The venue itself is amazing. The views across the Silicon Valley are absolutely breathtaking and on a clear day you can see almost to the Golden Gate Bridge in San Francisco.
Sitting at approximately 1400 feet in elevation, the Mountain Winery is the location of the historical Paul Masson Winery. Paul Masson was one of the first to bring Chardonnay and Pinot Noir wine grape cuttings from Burgundy, France, to the Santa Cruz Mountains back in the 1870s, and made one of the area’s first traditional method (AKA champagne method) sparkling wines from Chardonnay and Pinot Noir, earning him the name “Champagne King of California.” Today, the Mountain Winery is not only a working winery surrounded by perfectly manicured vines, it is also a well-known concert venue during the summer and fall months. But on this day, the stars of the show were the wines of Santa Cruz Mountains and their enthusiastic and skilled producers.
As I attended this event, I was wearing a few different hats. First, I was there with my friend and colleague, Deborah Parker Wong, to promote the Wine Studies program at Cabrillo College in Aptos, where Deborah teaches classes and where I occasionally co-teach and TA after completing the program and attaining 3 Skills Certificates in Wine. The Wine Studies program has undergone a make-over and will re-launch in the Fall starting with the first wine class in a series that can culminate in a Certificate of Achievement. For more info and to register for classes, click here.
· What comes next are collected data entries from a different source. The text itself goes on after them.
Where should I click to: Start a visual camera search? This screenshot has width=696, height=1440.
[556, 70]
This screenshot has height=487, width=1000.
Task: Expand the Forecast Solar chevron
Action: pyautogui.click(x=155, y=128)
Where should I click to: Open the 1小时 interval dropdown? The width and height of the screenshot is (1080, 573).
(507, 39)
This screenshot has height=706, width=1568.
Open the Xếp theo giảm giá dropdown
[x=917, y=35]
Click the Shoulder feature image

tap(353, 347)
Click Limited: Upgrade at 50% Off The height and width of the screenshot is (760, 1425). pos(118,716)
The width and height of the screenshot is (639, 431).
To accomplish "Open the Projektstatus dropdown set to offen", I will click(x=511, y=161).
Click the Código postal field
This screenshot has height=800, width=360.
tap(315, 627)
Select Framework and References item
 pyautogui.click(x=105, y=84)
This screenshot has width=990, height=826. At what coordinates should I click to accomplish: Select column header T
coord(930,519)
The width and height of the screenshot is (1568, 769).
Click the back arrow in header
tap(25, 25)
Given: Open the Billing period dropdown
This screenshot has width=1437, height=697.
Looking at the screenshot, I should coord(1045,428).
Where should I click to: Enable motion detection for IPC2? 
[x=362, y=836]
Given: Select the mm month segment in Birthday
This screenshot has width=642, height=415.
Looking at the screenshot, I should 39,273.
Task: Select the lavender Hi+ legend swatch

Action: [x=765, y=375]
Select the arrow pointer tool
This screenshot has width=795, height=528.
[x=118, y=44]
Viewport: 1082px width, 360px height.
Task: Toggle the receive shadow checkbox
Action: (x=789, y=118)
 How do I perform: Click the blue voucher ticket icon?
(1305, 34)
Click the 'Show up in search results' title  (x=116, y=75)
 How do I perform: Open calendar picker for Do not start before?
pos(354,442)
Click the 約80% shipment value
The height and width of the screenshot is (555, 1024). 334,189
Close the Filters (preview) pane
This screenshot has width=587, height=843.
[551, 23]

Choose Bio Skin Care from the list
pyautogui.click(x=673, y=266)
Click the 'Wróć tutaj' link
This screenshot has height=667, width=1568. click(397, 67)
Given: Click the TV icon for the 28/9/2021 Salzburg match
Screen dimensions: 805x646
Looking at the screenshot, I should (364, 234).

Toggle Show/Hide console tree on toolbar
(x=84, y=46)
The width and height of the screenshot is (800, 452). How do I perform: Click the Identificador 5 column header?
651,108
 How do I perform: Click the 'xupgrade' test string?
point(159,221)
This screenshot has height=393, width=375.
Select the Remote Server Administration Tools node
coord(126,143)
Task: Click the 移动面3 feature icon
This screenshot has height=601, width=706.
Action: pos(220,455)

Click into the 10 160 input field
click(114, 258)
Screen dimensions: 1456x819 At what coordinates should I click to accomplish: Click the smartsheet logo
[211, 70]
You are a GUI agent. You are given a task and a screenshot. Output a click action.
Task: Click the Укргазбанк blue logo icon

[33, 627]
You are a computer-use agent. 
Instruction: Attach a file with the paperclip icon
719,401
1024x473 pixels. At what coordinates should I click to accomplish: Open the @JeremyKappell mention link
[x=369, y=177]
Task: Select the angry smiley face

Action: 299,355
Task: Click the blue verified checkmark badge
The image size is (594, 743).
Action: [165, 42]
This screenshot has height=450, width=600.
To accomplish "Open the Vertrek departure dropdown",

In addition, as Field Coordinator and contributor for the Santa Cruz Mountains AVA for Slow Wine USA, I represented the Slow Wine Guide USA at the event, meeting with producers and tasting wines that are already in the Guide and those who would be good additions to it. The Slow Wine Guide is part of the international Slow Food movement and strives to showcase wineries and vineyards that are using best practices for making and growing wine. Many are certified sustainable and/or organic.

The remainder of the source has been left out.